Édito

Tant qu’on a la santé…

Tant qu'on a la santé...
Les personnes migrantes font les frais de politiques qui serrent la vis pour limiter leurs droits. KEYSTONE
Coûts de la santé

Pour les personnes les plus vulnérables de la société, la précarité ne vient pas seule. Elle amène son corollaire de problèmes, d’angoisses, de paperasse, et de questions, aussi, de la part de l’administration. Une façon de veiller à ce que les aides arrivent entre les mains de qui l’auraient «vraiment» mérité. Mais ces questions, contrôles et discours ont un effet néfaste. On sait désormais que bien des personnes renoncent à l’aide ou aux soins auxquels elles auraient légitimement droit.

L’accès aux soins est révélateur des inégalités dans la société. Faute d’études suffisantes, le nombre de personnes ayant renoncé à des traitements est difficile à évaluer en Suisse. Mais une récente étude genevoise démontre que le phénomène n’est pas rare dans le canton. Les structures en place demeurent insuffisantes. Elles pallient certaines urgences mais ne permettent pas de prendre correctement en charge des cas parfois graves, le suivi de maladies chroniques et psychiques, ou encore de certains accouchements.

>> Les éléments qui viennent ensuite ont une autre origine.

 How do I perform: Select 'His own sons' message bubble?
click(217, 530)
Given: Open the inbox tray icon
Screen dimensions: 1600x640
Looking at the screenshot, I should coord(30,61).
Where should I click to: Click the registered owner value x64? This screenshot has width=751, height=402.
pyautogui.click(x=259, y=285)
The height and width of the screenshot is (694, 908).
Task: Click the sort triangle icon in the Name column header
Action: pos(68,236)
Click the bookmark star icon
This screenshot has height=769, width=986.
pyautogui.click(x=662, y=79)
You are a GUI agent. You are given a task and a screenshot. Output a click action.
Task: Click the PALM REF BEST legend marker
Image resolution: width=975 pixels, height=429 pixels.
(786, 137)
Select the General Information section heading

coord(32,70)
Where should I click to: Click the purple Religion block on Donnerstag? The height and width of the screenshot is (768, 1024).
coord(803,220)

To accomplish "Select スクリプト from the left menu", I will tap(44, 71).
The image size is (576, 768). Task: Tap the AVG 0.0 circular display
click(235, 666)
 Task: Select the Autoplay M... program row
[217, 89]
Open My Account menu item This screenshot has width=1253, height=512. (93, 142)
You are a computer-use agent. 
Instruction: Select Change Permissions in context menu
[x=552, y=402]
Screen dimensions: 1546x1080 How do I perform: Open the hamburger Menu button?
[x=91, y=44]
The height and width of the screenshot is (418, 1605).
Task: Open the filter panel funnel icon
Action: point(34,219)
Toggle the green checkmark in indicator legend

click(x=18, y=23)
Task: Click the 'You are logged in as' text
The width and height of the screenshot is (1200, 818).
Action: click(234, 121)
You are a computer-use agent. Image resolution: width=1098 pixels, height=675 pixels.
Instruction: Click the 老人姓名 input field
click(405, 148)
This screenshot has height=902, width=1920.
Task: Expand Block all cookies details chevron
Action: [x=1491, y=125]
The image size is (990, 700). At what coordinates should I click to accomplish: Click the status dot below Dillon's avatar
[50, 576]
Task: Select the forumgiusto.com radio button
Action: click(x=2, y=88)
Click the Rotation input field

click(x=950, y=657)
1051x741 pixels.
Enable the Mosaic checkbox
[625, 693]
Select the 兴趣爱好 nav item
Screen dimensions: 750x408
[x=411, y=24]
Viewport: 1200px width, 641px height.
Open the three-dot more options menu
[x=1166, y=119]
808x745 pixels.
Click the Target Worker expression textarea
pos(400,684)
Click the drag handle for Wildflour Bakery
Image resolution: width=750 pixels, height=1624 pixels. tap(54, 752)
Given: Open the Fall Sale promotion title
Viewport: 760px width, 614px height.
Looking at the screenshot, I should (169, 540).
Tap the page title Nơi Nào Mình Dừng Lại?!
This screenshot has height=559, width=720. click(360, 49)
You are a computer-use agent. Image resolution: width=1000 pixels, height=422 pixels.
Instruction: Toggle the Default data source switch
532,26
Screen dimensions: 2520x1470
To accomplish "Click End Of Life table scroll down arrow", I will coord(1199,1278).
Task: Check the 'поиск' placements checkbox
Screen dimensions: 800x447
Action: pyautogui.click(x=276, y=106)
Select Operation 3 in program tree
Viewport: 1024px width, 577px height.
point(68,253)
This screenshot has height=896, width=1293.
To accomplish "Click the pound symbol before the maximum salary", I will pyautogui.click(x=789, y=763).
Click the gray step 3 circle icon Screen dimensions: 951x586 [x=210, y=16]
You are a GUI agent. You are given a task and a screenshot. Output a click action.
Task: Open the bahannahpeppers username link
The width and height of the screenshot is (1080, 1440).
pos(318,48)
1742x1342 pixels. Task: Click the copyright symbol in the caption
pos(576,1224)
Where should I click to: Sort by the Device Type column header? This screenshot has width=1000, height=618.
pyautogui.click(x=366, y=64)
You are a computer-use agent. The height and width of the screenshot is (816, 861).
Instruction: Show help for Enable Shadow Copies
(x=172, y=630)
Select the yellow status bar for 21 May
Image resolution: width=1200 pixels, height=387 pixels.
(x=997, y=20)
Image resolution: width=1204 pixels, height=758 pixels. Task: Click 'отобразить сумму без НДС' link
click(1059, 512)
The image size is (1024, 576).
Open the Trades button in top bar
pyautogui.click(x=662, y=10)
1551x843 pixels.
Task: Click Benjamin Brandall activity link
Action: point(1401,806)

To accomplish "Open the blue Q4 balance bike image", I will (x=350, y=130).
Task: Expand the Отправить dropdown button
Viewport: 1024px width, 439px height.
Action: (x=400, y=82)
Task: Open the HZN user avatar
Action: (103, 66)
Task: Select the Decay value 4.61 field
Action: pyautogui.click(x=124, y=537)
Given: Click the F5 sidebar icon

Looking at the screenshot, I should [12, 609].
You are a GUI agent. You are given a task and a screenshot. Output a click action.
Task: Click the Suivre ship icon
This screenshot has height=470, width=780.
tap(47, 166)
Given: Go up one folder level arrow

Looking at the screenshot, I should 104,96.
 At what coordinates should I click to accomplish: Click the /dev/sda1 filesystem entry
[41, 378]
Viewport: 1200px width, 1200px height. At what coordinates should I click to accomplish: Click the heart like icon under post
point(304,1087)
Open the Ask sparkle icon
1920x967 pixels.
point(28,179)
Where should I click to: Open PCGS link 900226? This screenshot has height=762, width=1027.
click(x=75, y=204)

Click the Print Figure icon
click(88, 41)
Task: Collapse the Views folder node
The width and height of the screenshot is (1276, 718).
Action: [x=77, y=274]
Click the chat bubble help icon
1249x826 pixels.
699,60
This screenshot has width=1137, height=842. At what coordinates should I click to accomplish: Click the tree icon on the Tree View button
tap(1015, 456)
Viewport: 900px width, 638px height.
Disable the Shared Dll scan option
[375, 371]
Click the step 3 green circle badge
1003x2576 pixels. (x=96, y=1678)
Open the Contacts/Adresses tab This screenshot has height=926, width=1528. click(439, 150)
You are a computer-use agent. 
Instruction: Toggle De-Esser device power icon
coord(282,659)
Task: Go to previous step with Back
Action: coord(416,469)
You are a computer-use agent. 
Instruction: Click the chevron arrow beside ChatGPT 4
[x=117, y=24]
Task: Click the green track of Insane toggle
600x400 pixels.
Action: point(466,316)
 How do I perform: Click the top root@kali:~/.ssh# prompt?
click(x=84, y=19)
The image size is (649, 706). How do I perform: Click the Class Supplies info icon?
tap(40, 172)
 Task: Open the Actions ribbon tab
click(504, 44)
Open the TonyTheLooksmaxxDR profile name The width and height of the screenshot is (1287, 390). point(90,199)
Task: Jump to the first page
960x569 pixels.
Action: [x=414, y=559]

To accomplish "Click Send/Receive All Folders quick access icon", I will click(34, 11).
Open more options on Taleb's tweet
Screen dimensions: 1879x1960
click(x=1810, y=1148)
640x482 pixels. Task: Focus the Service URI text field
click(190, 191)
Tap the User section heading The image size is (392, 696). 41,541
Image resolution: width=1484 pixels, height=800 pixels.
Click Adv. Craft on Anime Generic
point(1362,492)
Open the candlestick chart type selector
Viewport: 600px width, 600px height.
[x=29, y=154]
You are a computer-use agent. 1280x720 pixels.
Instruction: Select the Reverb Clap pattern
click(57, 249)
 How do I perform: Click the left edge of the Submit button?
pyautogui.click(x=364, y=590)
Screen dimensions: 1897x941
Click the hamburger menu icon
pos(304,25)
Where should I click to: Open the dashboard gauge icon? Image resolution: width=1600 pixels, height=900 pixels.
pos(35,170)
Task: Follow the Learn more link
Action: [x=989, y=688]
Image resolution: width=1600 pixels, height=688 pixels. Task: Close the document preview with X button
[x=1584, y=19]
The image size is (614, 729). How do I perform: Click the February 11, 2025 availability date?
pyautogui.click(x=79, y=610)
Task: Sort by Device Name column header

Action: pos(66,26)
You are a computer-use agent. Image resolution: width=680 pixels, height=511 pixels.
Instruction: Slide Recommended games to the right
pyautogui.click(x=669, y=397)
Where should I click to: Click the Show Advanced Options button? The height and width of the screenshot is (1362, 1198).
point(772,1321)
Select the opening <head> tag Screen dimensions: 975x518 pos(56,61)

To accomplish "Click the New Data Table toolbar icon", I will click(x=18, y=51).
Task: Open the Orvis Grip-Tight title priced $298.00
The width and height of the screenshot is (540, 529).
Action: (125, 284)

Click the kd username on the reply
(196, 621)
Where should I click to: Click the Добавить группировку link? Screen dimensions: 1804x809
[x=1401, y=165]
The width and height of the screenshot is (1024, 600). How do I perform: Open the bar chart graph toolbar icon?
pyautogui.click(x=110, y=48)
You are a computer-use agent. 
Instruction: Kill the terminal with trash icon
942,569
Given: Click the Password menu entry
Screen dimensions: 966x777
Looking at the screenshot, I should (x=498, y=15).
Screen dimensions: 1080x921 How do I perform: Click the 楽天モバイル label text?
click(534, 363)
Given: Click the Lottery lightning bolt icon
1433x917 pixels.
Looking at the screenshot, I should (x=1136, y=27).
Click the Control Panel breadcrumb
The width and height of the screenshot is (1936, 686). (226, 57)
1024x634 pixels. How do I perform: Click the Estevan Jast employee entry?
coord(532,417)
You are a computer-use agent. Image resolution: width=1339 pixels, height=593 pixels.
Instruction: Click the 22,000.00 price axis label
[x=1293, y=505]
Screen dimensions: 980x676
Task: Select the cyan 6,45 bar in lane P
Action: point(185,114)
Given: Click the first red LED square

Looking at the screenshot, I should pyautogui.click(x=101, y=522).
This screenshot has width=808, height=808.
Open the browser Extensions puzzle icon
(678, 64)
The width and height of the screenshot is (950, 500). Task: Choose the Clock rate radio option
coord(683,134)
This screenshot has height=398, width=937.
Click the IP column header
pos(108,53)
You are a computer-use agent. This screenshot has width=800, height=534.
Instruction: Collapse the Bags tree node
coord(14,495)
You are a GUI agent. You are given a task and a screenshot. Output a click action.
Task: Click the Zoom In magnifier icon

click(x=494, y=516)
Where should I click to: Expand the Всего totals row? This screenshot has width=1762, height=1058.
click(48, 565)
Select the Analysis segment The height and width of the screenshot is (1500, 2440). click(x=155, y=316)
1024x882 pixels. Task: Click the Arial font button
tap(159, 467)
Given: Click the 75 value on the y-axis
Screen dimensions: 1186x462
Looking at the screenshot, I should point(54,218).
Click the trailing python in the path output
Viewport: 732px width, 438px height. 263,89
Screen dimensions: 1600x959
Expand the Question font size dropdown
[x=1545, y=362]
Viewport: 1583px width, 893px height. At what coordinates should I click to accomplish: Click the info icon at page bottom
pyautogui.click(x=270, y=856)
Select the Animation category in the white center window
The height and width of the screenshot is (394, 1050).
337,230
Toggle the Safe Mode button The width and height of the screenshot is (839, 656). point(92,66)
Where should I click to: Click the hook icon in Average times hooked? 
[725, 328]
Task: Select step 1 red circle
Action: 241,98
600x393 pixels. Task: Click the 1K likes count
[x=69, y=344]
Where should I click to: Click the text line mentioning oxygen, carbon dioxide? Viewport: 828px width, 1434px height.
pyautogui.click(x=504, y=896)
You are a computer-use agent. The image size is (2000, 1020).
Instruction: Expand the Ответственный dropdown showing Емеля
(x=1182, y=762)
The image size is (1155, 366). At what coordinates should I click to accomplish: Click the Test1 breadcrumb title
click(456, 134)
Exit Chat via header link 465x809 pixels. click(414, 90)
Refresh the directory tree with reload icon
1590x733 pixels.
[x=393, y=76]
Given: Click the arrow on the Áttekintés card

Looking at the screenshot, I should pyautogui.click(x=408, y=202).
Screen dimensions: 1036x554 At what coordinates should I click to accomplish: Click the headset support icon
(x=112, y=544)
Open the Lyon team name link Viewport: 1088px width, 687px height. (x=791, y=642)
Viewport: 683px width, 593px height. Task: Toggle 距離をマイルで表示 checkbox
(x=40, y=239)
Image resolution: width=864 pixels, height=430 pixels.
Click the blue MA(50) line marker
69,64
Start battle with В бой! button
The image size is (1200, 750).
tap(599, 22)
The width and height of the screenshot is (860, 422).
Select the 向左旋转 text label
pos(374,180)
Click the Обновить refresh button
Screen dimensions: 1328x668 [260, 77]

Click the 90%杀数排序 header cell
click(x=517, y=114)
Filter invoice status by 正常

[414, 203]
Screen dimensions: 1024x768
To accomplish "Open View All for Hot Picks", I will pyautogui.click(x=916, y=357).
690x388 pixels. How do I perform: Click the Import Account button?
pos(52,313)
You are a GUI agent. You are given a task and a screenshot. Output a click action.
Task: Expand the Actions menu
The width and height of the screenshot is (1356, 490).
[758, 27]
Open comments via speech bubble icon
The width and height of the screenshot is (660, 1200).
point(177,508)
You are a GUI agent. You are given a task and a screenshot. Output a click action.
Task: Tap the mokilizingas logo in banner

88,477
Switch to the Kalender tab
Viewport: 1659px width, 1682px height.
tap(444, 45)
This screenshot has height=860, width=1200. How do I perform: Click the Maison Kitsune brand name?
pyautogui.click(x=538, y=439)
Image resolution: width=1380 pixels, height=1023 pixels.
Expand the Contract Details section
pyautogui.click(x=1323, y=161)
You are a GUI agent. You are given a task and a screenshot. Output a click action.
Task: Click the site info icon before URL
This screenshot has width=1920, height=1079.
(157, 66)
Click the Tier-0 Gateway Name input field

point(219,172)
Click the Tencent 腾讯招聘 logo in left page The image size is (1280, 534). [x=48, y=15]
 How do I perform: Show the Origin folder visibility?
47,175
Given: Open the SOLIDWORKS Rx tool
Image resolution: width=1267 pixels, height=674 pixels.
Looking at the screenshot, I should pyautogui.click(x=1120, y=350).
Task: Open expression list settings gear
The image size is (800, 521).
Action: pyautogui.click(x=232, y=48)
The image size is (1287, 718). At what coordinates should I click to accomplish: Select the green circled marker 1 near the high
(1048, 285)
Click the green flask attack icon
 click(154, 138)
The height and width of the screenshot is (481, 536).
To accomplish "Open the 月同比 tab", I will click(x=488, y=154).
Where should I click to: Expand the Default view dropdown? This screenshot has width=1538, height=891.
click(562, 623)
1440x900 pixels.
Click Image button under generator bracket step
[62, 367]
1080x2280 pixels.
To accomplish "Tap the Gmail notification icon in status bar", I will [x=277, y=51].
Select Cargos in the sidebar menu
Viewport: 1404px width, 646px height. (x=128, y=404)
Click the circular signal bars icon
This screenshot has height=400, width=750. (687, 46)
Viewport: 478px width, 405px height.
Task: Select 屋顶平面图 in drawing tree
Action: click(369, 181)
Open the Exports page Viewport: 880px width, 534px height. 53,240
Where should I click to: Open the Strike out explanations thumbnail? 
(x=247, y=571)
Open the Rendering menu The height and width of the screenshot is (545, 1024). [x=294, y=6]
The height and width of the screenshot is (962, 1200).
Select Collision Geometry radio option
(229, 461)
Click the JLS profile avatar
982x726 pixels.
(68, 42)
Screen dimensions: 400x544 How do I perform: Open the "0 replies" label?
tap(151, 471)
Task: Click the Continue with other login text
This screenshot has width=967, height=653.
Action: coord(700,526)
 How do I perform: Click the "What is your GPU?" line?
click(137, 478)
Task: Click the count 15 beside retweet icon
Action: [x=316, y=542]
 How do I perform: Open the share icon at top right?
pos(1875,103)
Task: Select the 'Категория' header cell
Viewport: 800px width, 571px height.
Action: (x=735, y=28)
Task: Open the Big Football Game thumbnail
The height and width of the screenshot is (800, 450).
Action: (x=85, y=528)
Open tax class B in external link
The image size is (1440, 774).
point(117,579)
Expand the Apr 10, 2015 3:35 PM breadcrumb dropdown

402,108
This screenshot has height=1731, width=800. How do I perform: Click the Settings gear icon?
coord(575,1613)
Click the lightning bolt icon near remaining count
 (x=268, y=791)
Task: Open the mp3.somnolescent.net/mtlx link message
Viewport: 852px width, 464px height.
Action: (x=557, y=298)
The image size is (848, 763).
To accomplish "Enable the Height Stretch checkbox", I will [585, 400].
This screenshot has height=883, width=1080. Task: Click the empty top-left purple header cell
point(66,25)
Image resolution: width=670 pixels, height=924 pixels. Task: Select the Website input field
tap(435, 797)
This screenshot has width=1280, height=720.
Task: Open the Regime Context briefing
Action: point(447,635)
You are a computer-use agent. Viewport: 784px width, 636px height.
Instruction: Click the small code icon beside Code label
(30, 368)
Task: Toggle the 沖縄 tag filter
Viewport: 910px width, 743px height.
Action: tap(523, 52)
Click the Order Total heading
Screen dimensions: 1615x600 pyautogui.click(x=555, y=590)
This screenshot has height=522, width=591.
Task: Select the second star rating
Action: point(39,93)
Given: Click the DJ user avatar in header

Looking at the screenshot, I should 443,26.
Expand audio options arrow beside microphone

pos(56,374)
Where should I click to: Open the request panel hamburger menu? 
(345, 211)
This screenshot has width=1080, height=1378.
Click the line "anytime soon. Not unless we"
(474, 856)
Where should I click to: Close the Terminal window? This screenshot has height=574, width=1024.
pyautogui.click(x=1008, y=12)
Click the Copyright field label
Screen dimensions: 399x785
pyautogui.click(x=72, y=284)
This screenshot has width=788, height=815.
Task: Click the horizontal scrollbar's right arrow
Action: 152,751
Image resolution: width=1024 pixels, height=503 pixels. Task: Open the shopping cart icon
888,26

Particulièrement touchées, les personnes migrantes avec ou sans papiers font les frais de politiques qui n’ont eu de cesse de serrer la vis pour limiter leurs droits. L’obligation d’avoir une demande de permis en cours pour accéder à certains soins empêche des suivis de grossesse ou de post-partum. La menace de perdre un permis retient bien des familles de faire appel à une aide sociale ou de se tourner vers les services de l’Etat, y compris si tous les voyants sont au rouge, que les emplois précaires ne suffisent pas à vivre et que la santé chancelle. L’inscription à une assurance-maladie – souvent source d’endettement à hauteur de plusieurs dizaines de milliers de francs – est également un obstacle aux soins. On ne parle même pas là des assurances complémentaires, hors de portée pour bon nombre de ces personnes.

Il ne s’agit ici que de la partie visible de l’iceberg, le problème est sous-estimé depuis des décennies et s’aggrave à mesure que les lois se complexifient, qu’on ajoute des conditions pour toucher des aides sociales et que les politiques publiques s’évertuent à en cibler les bénéficiaires. Dans les discours officiels, la chasse aux fraudeurs est souvent mise en avant comme un gage de sérieux, de contrôle des deniers publics. On entend bien moins parler de la recherche des personnes en galère qui ne savent pas qu’elles auraient le droit à une aide, qui ne la demandent pas ou qui ne la reçoivent jamais. Un problème structurel, délétère pour les familles en question mais aussi pour la société qui n’a rien à gagner d’une population en voie de précarisation.